Need some culinary expertise, and you guys are the right group to ask, I am looking for a home fryer to use basically for fries, cheese sticks, chicken wings etc. Since I have seen some of the reviews from the vendors, I decided to ask some actual users. Thanks again.

Best Regards,
Cesar

Comments

  • Mickey
    Mickey Posts: 19,669
    Found a high sided thick pot with a temp gadge works best for me. Fill about half full or a little higher and if you have a basket even the better.
    The bought home fryers just do not get hot enough for me. Like fish I want 400 and they (the ones i have had) only get to 375.
    Salado TX & 30A  FL: Egg Family: 3 Large and a very well used Mini, added a Mini Max when they came out (I'm good for now). Plus a couple Pit Boss Pellet Smokers.   

  • highpress
    highpress Posts: 694
    I've got the probably one of the cheapest models you can get. It's a Frydaddy from wal-mart. It works for what your asking. Kind of messy, you'll get splatter on the counter. We don't use it very often, so that's not a big deal. It's nice to be able to fry food every now and then. It's small so when done we just keep it on top the fridge. If your going to be using it 2 or 3 times a week, i'd probably go with something nicer. This is just a basic pot that heats and holds oil.

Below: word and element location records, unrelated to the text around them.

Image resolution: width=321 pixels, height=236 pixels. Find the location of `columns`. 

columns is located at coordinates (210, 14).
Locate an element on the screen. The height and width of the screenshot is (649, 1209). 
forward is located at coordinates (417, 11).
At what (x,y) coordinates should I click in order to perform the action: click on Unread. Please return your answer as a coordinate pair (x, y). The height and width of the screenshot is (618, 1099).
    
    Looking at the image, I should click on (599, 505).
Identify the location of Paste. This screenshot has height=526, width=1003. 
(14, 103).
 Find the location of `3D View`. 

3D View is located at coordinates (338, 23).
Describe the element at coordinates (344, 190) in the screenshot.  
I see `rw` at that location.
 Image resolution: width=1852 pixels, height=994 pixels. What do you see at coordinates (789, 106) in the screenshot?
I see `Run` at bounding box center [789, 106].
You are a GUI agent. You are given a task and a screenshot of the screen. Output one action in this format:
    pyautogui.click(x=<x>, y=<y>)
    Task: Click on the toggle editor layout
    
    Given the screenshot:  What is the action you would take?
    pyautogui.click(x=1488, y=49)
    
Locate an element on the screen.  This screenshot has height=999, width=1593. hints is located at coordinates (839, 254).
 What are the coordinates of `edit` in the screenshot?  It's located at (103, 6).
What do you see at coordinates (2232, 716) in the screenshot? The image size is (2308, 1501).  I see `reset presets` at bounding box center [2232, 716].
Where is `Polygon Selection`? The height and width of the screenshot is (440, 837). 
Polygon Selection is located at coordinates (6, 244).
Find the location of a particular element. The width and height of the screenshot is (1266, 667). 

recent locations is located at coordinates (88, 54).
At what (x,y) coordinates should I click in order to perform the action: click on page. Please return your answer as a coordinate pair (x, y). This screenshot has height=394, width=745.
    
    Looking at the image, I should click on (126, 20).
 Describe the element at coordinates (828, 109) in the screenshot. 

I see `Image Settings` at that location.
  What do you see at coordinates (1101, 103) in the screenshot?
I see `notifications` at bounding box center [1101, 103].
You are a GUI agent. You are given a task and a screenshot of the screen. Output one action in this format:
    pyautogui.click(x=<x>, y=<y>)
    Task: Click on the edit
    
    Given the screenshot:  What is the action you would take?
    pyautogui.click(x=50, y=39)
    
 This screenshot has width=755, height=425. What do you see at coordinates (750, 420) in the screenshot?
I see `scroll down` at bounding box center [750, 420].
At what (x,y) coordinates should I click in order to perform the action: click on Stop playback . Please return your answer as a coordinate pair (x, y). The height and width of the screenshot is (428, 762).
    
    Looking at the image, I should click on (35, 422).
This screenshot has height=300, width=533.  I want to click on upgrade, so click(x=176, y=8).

    Here's a tip: it comes with a plastic cover to seal the unit when not in use. do NOT forgot to remove the cover when you plug it in. When you return 10 mins later your oil will look like a tar pit. Don't ask me how i know this. :laugh:
  • 'Q Bruddah
    'Q Bruddah Posts: 739
    Cast Iron Dutch Oven fits this decription to a "T" and is so much more versatile than any single purpose fryer. Just make sure to add the thermometer.
  • highpress
    highpress Posts: 694
    Mickey,
    you save your oil after you're done cooking with it?
  • ResQue
    ResQue Posts: 1,045
    Cast iron DO and oil.
  • ResQue
    ResQue Posts: 1,045
    Jumping in here...As long as you don't burn something in the oil or reach temps higher than the smoking point specific to the oil you are using, you are good. You can buy a siphon that has a filter to clean the particles out of the oil as well. I reuse oil all the time.
  • Mickey
    Mickey Posts: 19,669
    Should but don't on the oil.
    Now if I was going to use it the next couple of days then that is different.
    Salado TX & 30A  FL: Egg Family: 3 Large and a very well used Mini, added a Mini Max when they came out (I'm good for now). Plus a couple Pit Boss Pellet Smokers.   

  • Ripnem
    Ripnem Posts: 5,511
    Cesar,

    We finally found one that seems to be perfect. It's made by T-fal and is the Emeril model. It has no problem getting the oil to temp in short order. For me, the coolest thing about it is the oil storage container that is integral and the unit will not only empty itself, when cool enough, but filter the oil at the same time. For me that makes all the difference, because I HATED having to deal with the dirty oil, filters, containers, storage...to the point I just never fried anything. It's also stainless and all but the heating element can go in the dishwasher. ;)

    http://www.bedbathandbeyond.com/product.asp?sku=14289313

    Not a bad price either
  • highpress
    highpress Posts: 694
    I normally save it. That's one of the advantages of using a dedicated fryer... Course you could just pour it in a container if you were using a DO or a pot. I'm to cheap to fill with fresh oil!
  • Mud Pig
    Mud Pig Posts: 489
    I use a deep fryer that I got as a wedding present. It was the only thing on the registry that came from William Sonoma. It was something like $300 but it works amazing. I've rused both dial and electric display deep fryers. The ones with electronic displays were you set the temp exactly to were you want it are always nicer.

    Check out William Sonoma, they always have cool stuff.
  • ranger ray
    ranger ray Posts: 812
    i use a huge stock pot( restaurant style)..... don't know how many quarts( sorry).... the high sides prevent the oil from frothing over....keeps the stove clean.... i put about three inches of oil( the sides are about 24 inches high)... i like to jack up the temps to almost flash point before putting in the fries/wings etc.... it soo easy it's sublime..... plus i can use it for other things too...rr
  • ranger ray wrote:
    i use a huge stock pot( restaurant style)..... don't know how many quarts( sorry).... the high sides prevent the oil from frothing over....keeps the stove clean.... i put about three inches of oil( the sides are about 24 inches high)... i like to jack up the temps to almost flash point before putting in the fries/wings etc.... it soo easy it's sublime..... plus i can use it for other things too...rr

    Cast iron Dutch Oven with a good thermo!!! That's all you need. Last week America's Test Kitchen had a segment on fryers and basicly said most are CRAP...even the high end ones! I just pour my oil into a wide mouth funel with cheesecloth for the debris. WORKS just great.
  • rosros
    rosros Posts: 408
    Be sure and get a flash fryer. These have super fast recovery rate...so when you dump the cold ingredients into the fryer, the oil temp does not drop too much. This keeps the food from becoming satuated with oil. HSN always has a few.